Editor’s Note: This story is excerpted from Computerworld. For more Mac coverage, visit Computerworld’s Macintosh Knowledge Center.
As promised, AT&T Tuesday started selling the iPhone 4 to walk-in customers, but many stores quickly ran dry.
Lines ranged from the dozens to more than 100 at various stores, but AT&T rapidly exhausted its stock at some outlets.
“There was [sic] 40 people waiting outside the AT&T store this morning. No iPhone 4 today,” said Californian Mando Fauzey on Twitter.
Others celebrated getting their hands on a new iPhone. “Score! The last iPhone 4 at AT&T in Longmont. Nice!!,” said George Morris of Boulder, Colo., on Twitter.
Some said that obtaining a phone was a breeze. “Casually walked into an AT&T store and walked out with an iPhone 4 all of 20 minutes later,” reported Daniel Shusta of Athens, Ohio, in an 11.30 a.m. ET tweet.
In Lexington, Ky., police were called to a local AT&T store to handle a crowd of more than 150 would-be buyers. According to WKYT-TV, AT&T employees called police after “fearing customers in line may get out of control.”
AT&T also again began taking online orders for Apple’s new smartphone Tuesday.
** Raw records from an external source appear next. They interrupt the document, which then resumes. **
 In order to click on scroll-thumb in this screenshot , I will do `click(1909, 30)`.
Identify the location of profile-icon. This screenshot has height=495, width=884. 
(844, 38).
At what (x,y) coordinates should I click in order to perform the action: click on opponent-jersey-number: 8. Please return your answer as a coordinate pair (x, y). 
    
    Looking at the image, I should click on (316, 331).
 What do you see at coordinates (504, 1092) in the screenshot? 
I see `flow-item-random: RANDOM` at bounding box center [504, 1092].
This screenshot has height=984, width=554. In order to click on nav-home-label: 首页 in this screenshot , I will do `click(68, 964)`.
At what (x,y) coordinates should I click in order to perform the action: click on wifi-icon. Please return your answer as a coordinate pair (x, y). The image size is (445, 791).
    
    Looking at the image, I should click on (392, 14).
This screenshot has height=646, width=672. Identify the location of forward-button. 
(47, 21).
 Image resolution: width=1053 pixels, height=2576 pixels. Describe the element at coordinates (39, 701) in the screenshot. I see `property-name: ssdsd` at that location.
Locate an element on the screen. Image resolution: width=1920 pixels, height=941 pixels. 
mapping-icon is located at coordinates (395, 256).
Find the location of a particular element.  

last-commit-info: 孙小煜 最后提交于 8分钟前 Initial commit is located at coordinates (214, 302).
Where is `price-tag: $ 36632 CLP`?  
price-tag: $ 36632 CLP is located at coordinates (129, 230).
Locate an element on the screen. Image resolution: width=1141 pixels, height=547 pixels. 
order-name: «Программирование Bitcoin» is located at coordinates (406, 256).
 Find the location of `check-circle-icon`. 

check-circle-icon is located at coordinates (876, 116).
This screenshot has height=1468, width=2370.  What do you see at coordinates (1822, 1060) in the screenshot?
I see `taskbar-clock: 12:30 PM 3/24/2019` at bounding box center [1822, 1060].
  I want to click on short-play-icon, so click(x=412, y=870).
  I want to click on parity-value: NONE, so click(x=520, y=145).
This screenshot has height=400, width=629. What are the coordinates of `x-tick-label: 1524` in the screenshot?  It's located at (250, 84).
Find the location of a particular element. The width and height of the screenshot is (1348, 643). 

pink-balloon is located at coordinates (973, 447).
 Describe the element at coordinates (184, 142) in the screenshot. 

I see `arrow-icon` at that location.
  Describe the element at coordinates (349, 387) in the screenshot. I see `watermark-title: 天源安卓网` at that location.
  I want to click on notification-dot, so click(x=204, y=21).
Apple’s U.S. partner stopped taking online orders for the iPhone two weeks ago, after its ordering and eligibility systems collapsed when customers swamped its servers with pre-orders prior to the official launch last Thursday. At the time, AT&T said it had made the move so it could fulfill those pre-orders it had accepted.
The iPhone 4 is also in short supply at Apple. Orders placed Tuesday will not ship until July 20, according to the company’s online store.
On Monday, Apple said that it had sold 1.7 million iPhone 4s in the first three days of availability, boasting that it had been the most successful product launch in the company’s history. Analysts have said they expect the new model to be hard to get for at least the next several weeks.
Apple has had problems keeping enough iPhones on hand to meet initial demand in the past. Although last year’s iPhone 3GS was relatively easy to obtain, the 2008 iPhone 3G was in short supply for several weeks.
The iPhone supply issue could hurt Apple, a research analyst said today, and push customers to competitors.
“What is happening now certainly has done some damage to the Apple brand,” said Tina Teng, a senior analyst at El Segundo, Calif.-based iSuppli, in a statement. “Consumers, questioning Apple’s supply chain management capability, have started looking for alternative devices. In particular, consumers are not satisfied with Apple’s response to the antenna issue causing poor reception and dropped calls.”
Teng was referring to mounting complaints that holding the new iPhone can impede signal strength, making it difficult or even impossible to make and maintain calls.
“With threats coming from every corner, can Apple afford another slip in its supply chain management?” asked Teng, pointing to recent counter-moves by rivals Nokia and Research In Motion.
AT&T was not immediately able to provide information on its iPhone 4 inventory levels.